Les puits de la zone d’étude ont des profondeurs variant entre 0,00 m et 12,00 m et les profondeurs d’eau dans ces puits oscillent entre 0,00 et 10,50 m. Il faut remarquer que près de 53 % de puits foncés dans le bassin versant ont une profondeur totale comprise entre 0,00 et 6,00 m et environ 68 % de ces puits ont une profondeur d’eau inférieure à 6,00 m (voir Figure 3). Cette proximité de l’eau souterraine par rapport à la surface topographique renforce le caractère vulnérable de la plupart des puits du bassin versant de la Mingoa. Par contre, 65 % des sources appartenant à la zone étudiée se situent dans un espace à habitat immédiat dense. La plupart de ces points d’eau sont côtoyés par les ouvrages d’assainissement autonome abandonnés ou en usage.

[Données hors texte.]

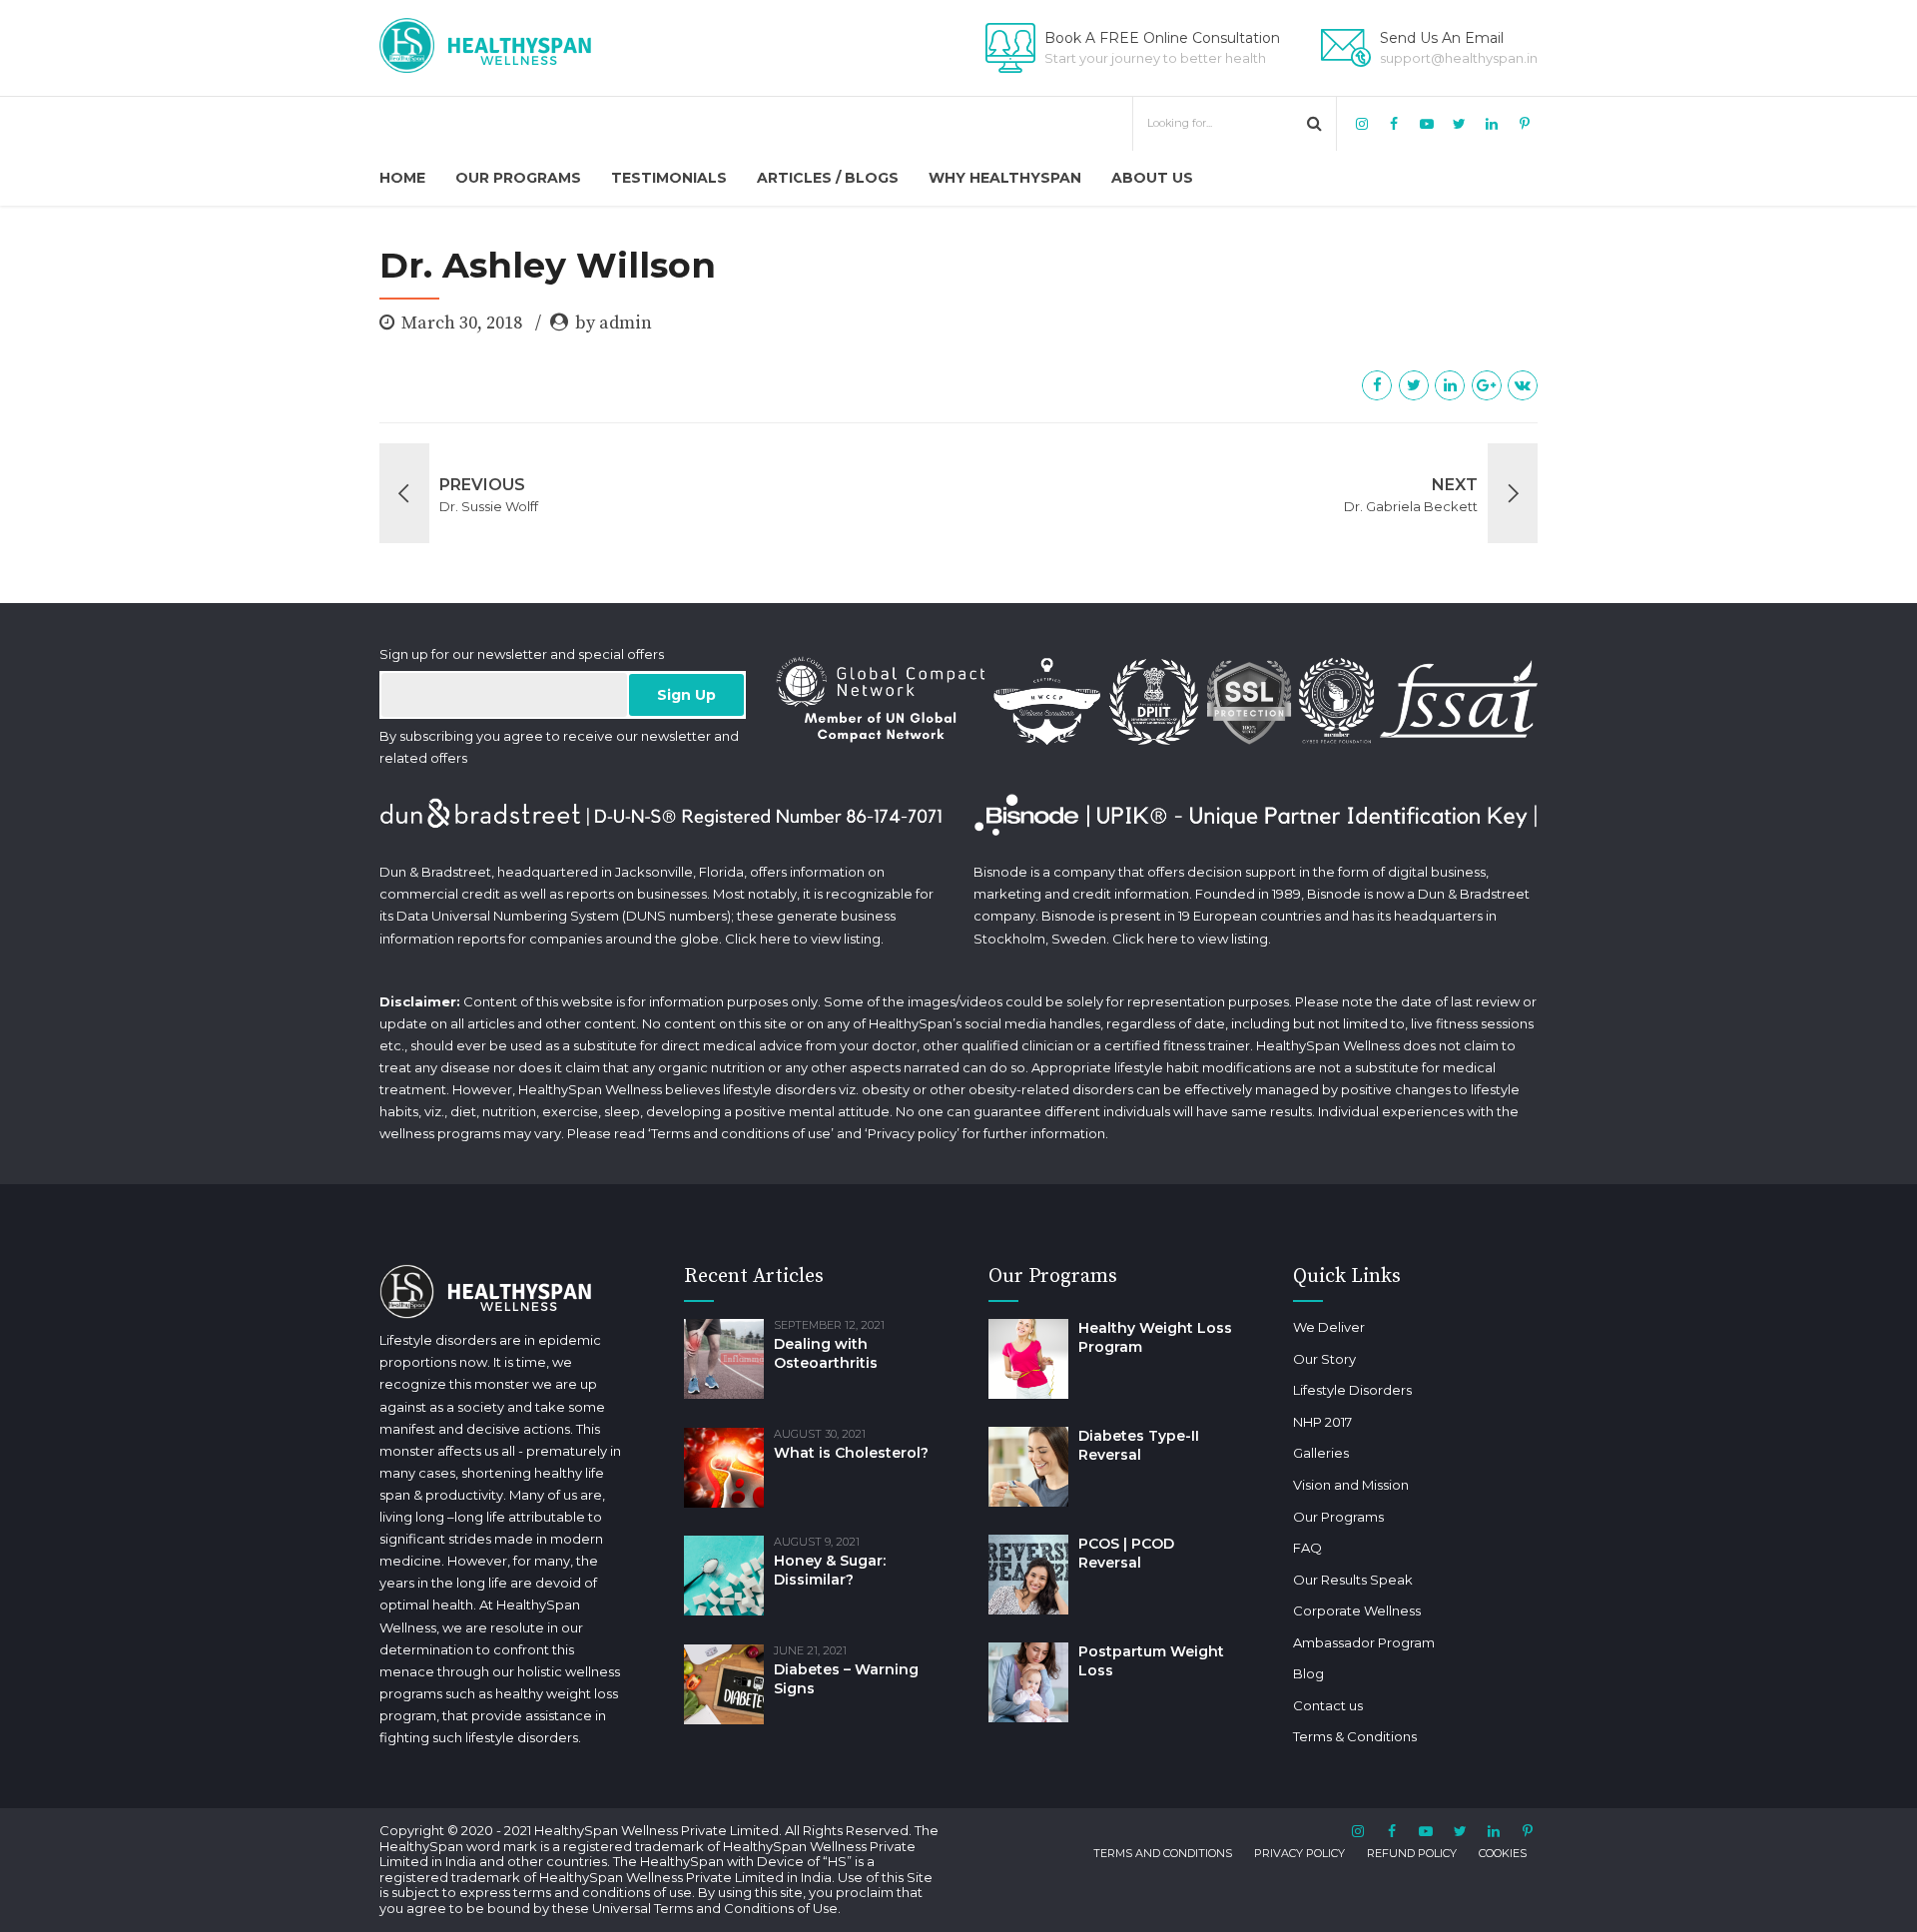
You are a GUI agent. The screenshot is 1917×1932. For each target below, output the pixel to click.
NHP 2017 (1322, 1422)
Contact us (1328, 1705)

3.2 L’assainissement des excréta est approximatif et mal maîtrisé
Les enquêtes de recensement effectuées ont permis de dénombrer dans le bassin versant amont de la Mingoa, près de 3 640 latrines soit une densité moyenne de 28 latrines/ha contre 660 fosses septiques (5 fosses septiques/ha) d’une part et d’inventorier une station de traitement et d’épuration de Messa hors service depuis plus de 10 ans (LESEAU, 2002) et en cours de réhabilitation pour assurer l’assainissement des logements collectifs de la Société Immobilière du Cameroun. Ainsi, 90 % des ménages utilisent les ouvrages d’assainissement autonome regroupés en latrines et fosses septiques. Dans la zone d’étude, trois types de latrines sont observés et en proportions variables avec 3 % de latrines améliorées ventilées, 33 % de latrines à canon et 65 % de latrines traditionnelles à fonds perdu. Ce dernier type de latrines se caractérise par l’ouverture de la fosse jusqu’à la nappe phréatique ou tout autre obstacle (blocs rocheux) recouverte par une dalle en béton armé sur laquelle est érigée la superstructure généralement en matériaux provisoires. Les latrines sont généralement en contact direct avec la nappe d’eau souterraine car les populations résidentes du bassin versant ont coutume de déclarer que « l’arrêt du fonçage de la fosse de la latrine est dû à l’atteinte de l’eau » ou du moins que la profondeur de la fosse est liée à la profondeur de la nappe. C’est pourquoi, les populations situées en bas de pente ou dans les bas fonds renforcent la capacité de la fosse en surélevant cette dernière avec des rangées de parpaings à travers lesquelles, elles posent un tuyau PVC 100. Ce tuyau permet d’évacuer les déchets de la fosse généralement en saison des pluies dans un milieu récepteur (cours d’eau ou rigole) suivant le principe du trop plein. D’où le vocable de latrines à canon. 86 % de ces latrines sont aussi utilisées comme salle de toilette et le rejet de l’eau se fait dans la fosse.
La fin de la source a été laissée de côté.